Provided text:
MSA Storage

MSA 1000 Performance Problem

 
Jason Keane
Occasional Advisor

MSA 1000 Performance Problem

Hi All,

I wonder if you could shed some light on a write performane problem we are having with a new MSA 1000 unit. HP support consultants/engineers have been looking at this for the last week and I am beginning to lose patience with the lack of progress on this.

The configuration is as follows:

3 x DL380 G4 Servers running Windows 2000 SP4 with 2GB RAM and mirrored 72GB 10k disks on the internal array.

Each server contains a HP FC2214 2Gb fiber card with the latest firmware and drivers (as per the support site).

These three cards connect to a Brockade(spelling?) switch plugged internally into the MSA 1000.

The MSA 1000 is configured with 256MB cache in a 50/50 split for read/write. The firmware is version4.32.

There are 10 x 146GB 10k U320 disks in the MSA and these are divided into two RAID5 sets (4 disks each) and one RAID1 set (the other two disks).

Data block:
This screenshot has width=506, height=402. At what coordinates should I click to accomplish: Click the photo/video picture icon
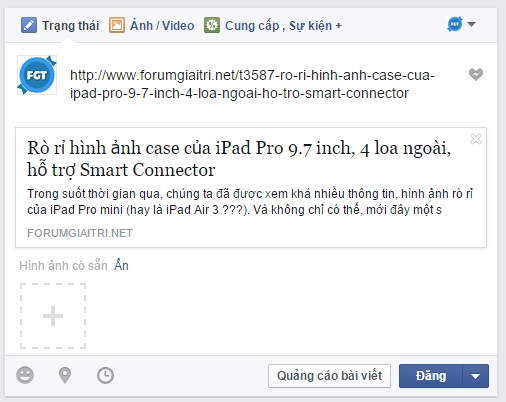(117, 25)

The problem: Turn the forum post's paragraph that begins "There are 10 x 146GB" into a short bulleted list that keeps its main facts. The material above has no connection to the forum post.

Worked solution:
- The MSA holds 10 disks, each 146GB, 10k, U320.
- Two RAID5 sets use 4 disks each.
- One RAID1 set uses the other 2 disks.